:: Assignment ::
The data must be written out once more, precisely as given.

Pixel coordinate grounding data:
──────────
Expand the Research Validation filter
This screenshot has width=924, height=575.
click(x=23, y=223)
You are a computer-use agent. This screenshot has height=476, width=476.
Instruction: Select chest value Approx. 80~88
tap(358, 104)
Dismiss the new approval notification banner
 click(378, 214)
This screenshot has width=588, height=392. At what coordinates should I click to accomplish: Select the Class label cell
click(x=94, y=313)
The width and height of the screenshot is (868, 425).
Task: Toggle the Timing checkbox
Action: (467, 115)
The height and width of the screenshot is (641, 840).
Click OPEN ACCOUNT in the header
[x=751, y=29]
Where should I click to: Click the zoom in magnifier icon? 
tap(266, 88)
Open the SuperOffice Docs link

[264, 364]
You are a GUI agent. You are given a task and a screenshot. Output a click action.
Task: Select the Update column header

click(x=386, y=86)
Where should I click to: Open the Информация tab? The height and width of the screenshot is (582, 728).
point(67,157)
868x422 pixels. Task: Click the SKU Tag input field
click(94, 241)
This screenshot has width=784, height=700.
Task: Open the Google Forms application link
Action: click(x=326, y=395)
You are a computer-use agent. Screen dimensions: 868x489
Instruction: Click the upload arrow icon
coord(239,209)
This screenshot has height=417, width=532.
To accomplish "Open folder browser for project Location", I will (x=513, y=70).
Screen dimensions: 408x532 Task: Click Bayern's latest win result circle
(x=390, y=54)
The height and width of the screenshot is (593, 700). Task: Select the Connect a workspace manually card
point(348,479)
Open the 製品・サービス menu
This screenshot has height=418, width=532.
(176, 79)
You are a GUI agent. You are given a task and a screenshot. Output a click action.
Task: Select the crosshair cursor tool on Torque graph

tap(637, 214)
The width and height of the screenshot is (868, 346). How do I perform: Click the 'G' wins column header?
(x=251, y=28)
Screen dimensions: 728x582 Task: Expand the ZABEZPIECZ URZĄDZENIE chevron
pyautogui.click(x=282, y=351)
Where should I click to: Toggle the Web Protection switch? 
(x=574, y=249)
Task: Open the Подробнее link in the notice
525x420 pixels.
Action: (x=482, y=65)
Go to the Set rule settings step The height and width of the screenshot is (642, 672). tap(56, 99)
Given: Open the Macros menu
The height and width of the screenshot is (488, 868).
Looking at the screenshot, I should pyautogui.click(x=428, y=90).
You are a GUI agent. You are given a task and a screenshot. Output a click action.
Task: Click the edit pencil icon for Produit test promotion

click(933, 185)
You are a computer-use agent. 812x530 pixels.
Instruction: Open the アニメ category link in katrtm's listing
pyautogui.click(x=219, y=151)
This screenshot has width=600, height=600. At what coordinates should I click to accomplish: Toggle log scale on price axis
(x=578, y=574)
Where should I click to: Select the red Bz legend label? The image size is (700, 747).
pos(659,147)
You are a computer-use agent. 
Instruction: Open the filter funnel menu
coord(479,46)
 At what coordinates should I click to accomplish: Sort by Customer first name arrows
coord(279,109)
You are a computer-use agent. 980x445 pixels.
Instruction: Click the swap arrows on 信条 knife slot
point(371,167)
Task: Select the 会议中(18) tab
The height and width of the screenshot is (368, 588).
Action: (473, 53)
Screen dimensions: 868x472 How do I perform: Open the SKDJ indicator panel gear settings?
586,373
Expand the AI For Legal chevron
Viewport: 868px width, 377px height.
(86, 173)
──────────
:: Finished task ::
Expand the Research Validation filter
This screenshot has width=924, height=575.
click(x=23, y=223)
You are a computer-use agent. This screenshot has height=476, width=476.
Instruction: Select chest value Approx. 80~88
tap(358, 104)
Dismiss the new approval notification banner
 click(378, 214)
This screenshot has width=588, height=392. At what coordinates should I click to accomplish: Select the Class label cell
click(x=94, y=313)
The width and height of the screenshot is (868, 425).
Task: Toggle the Timing checkbox
Action: (467, 115)
The height and width of the screenshot is (641, 840).
Click OPEN ACCOUNT in the header
[x=751, y=29]
Where should I click to: Click the zoom in magnifier icon? 
tap(266, 88)
Open the SuperOffice Docs link

[264, 364]
You are a GUI agent. You are given a task and a screenshot. Output a click action.
Task: Select the Update column header

click(x=386, y=86)
Where should I click to: Open the Информация tab? The height and width of the screenshot is (582, 728).
point(67,157)
868x422 pixels. Task: Click the SKU Tag input field
click(94, 241)
This screenshot has width=784, height=700.
Task: Open the Google Forms application link
Action: click(x=326, y=395)
You are a computer-use agent. Screen dimensions: 868x489
Instruction: Click the upload arrow icon
coord(239,209)
This screenshot has height=417, width=532.
To accomplish "Open folder browser for project Location", I will (x=513, y=70).
Screen dimensions: 408x532 Task: Click Bayern's latest win result circle
(x=390, y=54)
The height and width of the screenshot is (593, 700). Task: Select the Connect a workspace manually card
point(348,479)
Open the 製品・サービス menu
This screenshot has height=418, width=532.
(176, 79)
You are a GUI agent. You are given a task and a screenshot. Output a click action.
Task: Select the crosshair cursor tool on Torque graph

tap(637, 214)
The width and height of the screenshot is (868, 346). How do I perform: Click the 'G' wins column header?
(x=251, y=28)
Screen dimensions: 728x582 Task: Expand the ZABEZPIECZ URZĄDZENIE chevron
pyautogui.click(x=282, y=351)
Where should I click to: Toggle the Web Protection switch? 
(x=574, y=249)
Task: Open the Подробнее link in the notice
525x420 pixels.
Action: (x=482, y=65)
Go to the Set rule settings step The height and width of the screenshot is (642, 672). tap(56, 99)
Given: Open the Macros menu
The height and width of the screenshot is (488, 868).
Looking at the screenshot, I should pyautogui.click(x=428, y=90).
You are a GUI agent. You are given a task and a screenshot. Output a click action.
Task: Click the edit pencil icon for Produit test promotion

click(933, 185)
You are a computer-use agent. 812x530 pixels.
Instruction: Open the アニメ category link in katrtm's listing
pyautogui.click(x=219, y=151)
This screenshot has width=600, height=600. At what coordinates should I click to accomplish: Toggle log scale on price axis
(x=578, y=574)
Where should I click to: Select the red Bz legend label? The image size is (700, 747).
pos(659,147)
You are a computer-use agent. 
Instruction: Open the filter funnel menu
coord(479,46)
 At what coordinates should I click to accomplish: Sort by Customer first name arrows
coord(279,109)
You are a computer-use agent. 980x445 pixels.
Instruction: Click the swap arrows on 信条 knife slot
point(371,167)
Task: Select the 会议中(18) tab
The height and width of the screenshot is (368, 588).
Action: (473, 53)
Screen dimensions: 868x472 How do I perform: Open the SKDJ indicator panel gear settings?
586,373
Expand the AI For Legal chevron
Viewport: 868px width, 377px height.
(86, 173)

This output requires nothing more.